Sorting Data
Sorting data is a fundamental operation in data analysis, enabling you to organize rows or columns based on specific criteria. Pandas provides the sort_values()
and sort_index()
methods for sorting DataFrames and Series. This tutorial explores how to sort data effectively using these methods.
Sorting by Column
To sort rows based on the values in a specific column, use the sort_values()
method. By default, it sorts in ascending order. Here’s an example:
import pandas as pd
# Create a sample DataFrame
data = {
"Name": ["Karthick", "Durai", "Praveen", "Naveen"],
"Age": [25, 30, 22, 28],
"City": ["Chennai", "Coimbatore", "Madurai", "Trichy"]
}
df = pd.DataFrame(data)
# Sort by Age in ascending order
sorted_df = df.sort_values(by="Age")
print(sorted_df)
Output
Name | Age | City |
---|---|---|
Praveen | 22 | Madurai |
Karthick | 25 | Chennai |
Naveen | 28 | Trichy |
Durai | 30 | Coimbatore |
Explanation: The sort_values(by="Age")
method sorts the rows based on the Age
column in ascending order. By default, the sorting is stable, retaining the order of equal values.
Sorting in Descending Order
To sort in descending order, set the ascending
parameter to False
. Here’s an example:
# Sort by Age in descending order
sorted_df = df.sort_values(by="Age", ascending=False)
print(sorted_df)
Output
Name | Age | City |
---|---|---|
Durai | 30 | Coimbatore |
Naveen | 28 | Trichy |
Karthick | 25 | Chennai |
Praveen | 22 | Madurai |
Explanation: The ascending=False
parameter sorts the rows in descending order based on the Age
column.
Sorting by Index
To sort rows based on their index, use the sort_index()
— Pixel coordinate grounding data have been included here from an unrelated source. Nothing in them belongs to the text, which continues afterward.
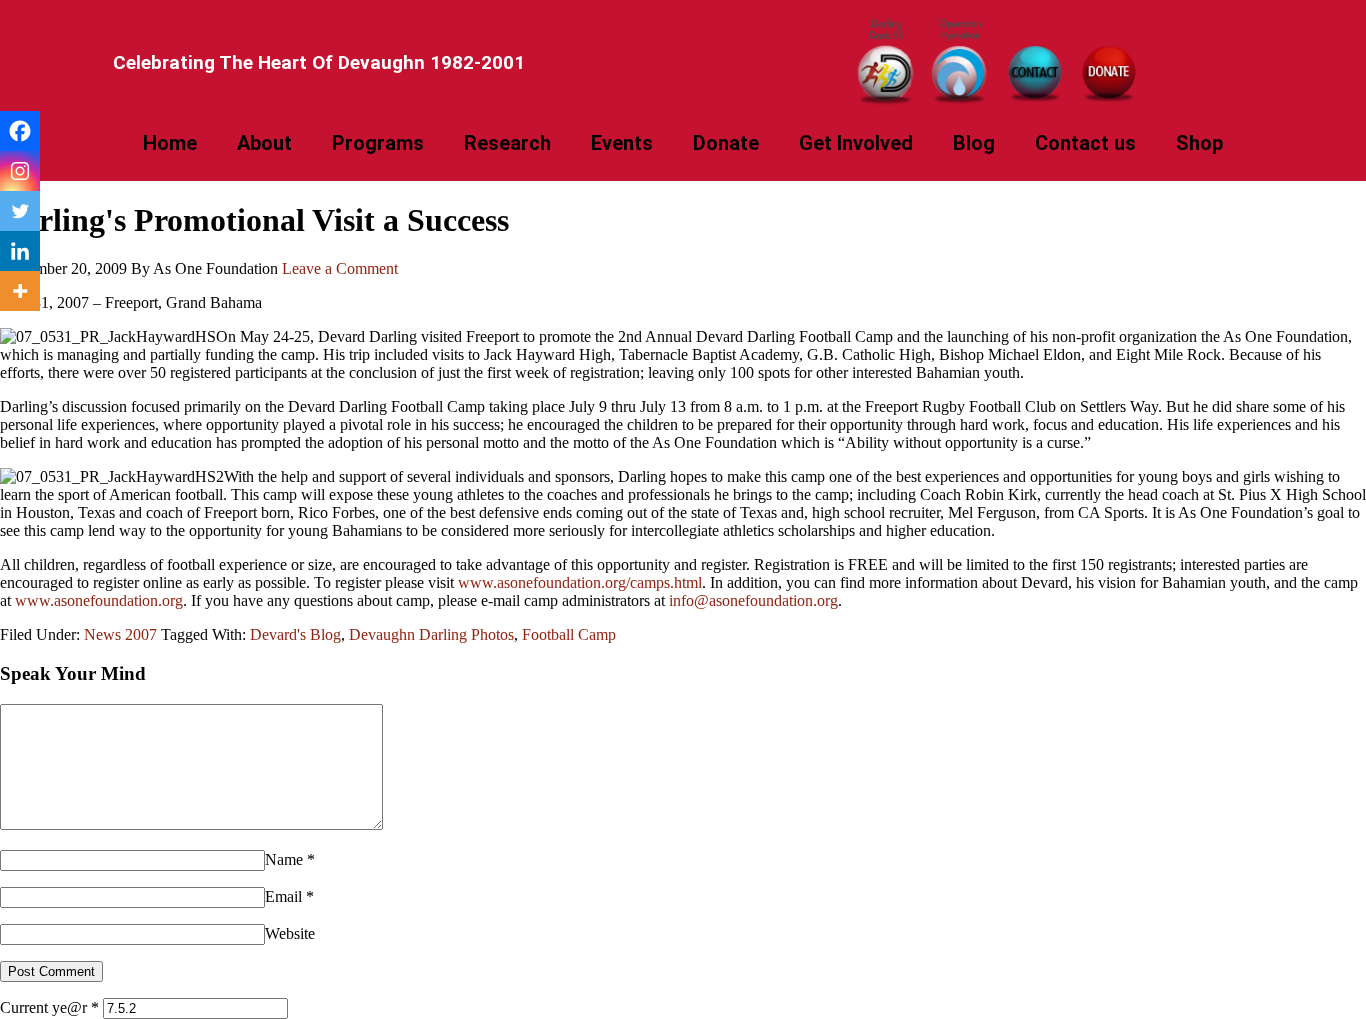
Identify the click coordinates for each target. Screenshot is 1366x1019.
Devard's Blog (295, 634)
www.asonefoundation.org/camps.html (580, 582)
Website (290, 933)
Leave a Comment (340, 268)
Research (507, 143)
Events (622, 143)
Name (284, 859)
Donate (726, 143)
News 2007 (120, 634)
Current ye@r (49, 1007)
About (264, 143)
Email (283, 896)
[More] (20, 291)
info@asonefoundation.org (753, 600)
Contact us (1085, 143)
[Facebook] (20, 131)
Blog (974, 143)
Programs (378, 143)
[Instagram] (20, 171)
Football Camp (569, 634)
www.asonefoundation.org (99, 600)
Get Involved (856, 143)
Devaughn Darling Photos (431, 634)
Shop (1199, 143)
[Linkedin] (20, 251)
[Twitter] (20, 211)
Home (170, 143)
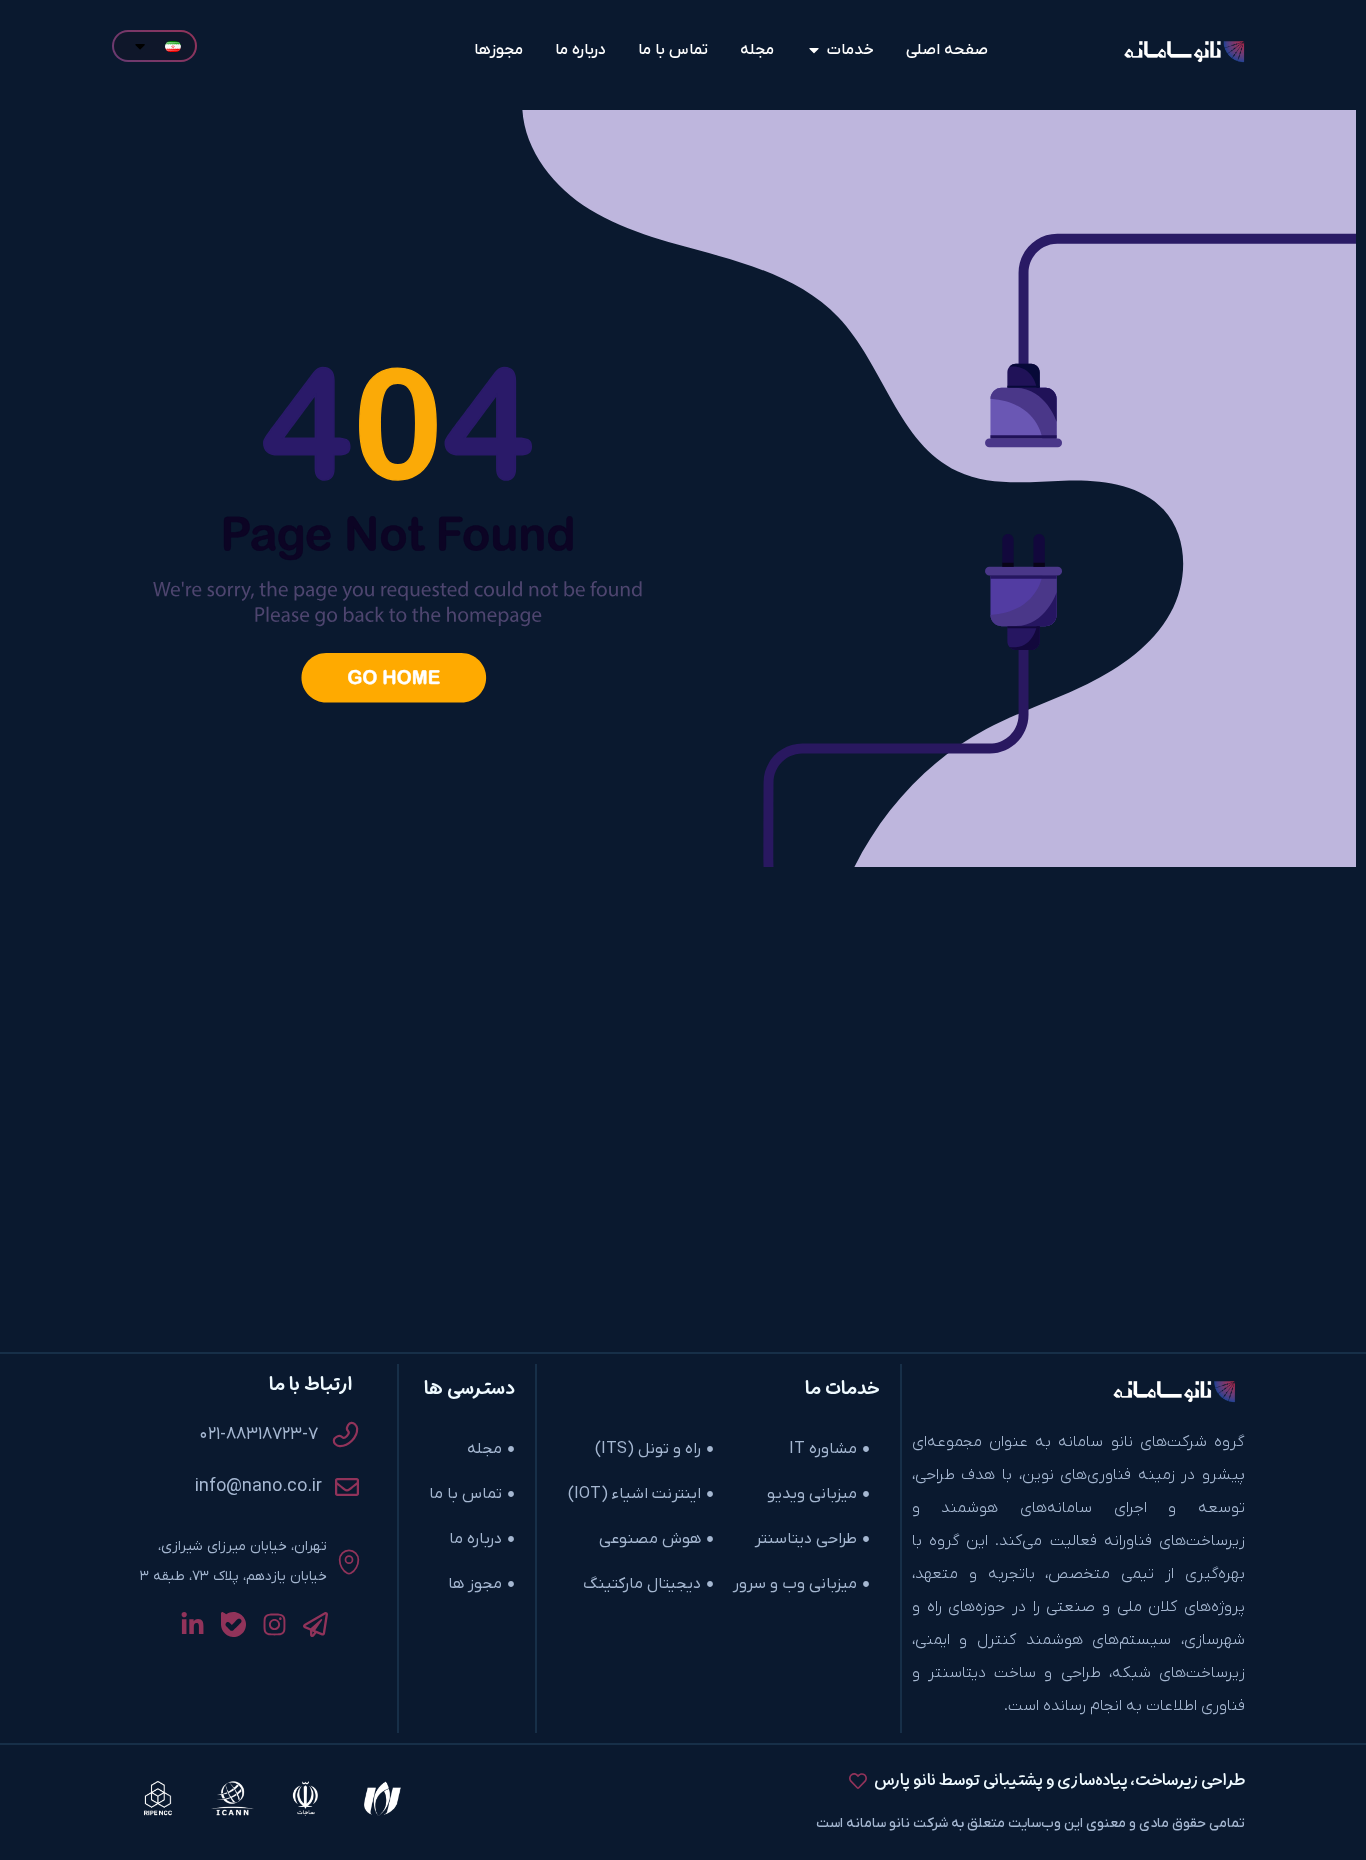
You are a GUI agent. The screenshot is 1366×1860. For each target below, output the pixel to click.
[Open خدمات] (814, 50)
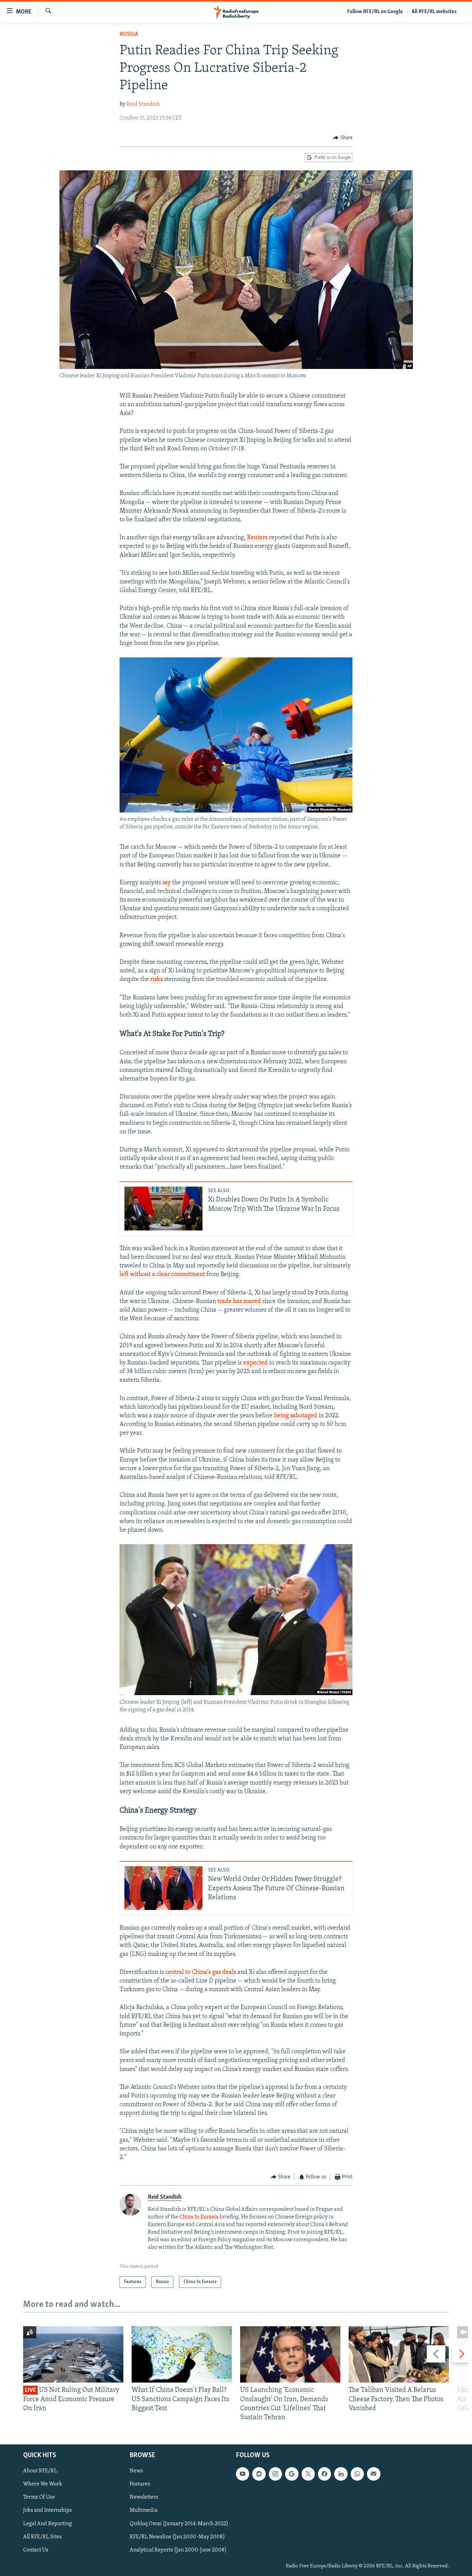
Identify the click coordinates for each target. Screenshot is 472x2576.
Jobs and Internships (47, 2510)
method. This is useful for resetting row order after operations. Here’s an example:
# Sort by index
df_sorted_by_index = df.sort_index()
print(df_sorted_by_index)
Output
Name | Age | City |
---|---|---|
Karthick | 25 | Chennai |
Durai | 30 | Coimbatore |
Praveen | 22 | Madurai |
Naveen | 28 | Trichy |
Explanation: The sort_index()
method sorts the rows by their index values. This is helpful for reordering rows after transformations.
Key Takeaways
- Sort by Column: Use
sort_values()
to sort rows based on column values. - Descending Order: Set
ascending=False
to sort in descending order. - Sort by Index: Use
sort_index()
to reorder rows based on their index values. - Efficiency: Sorting helps organize data for better analysis and presentation.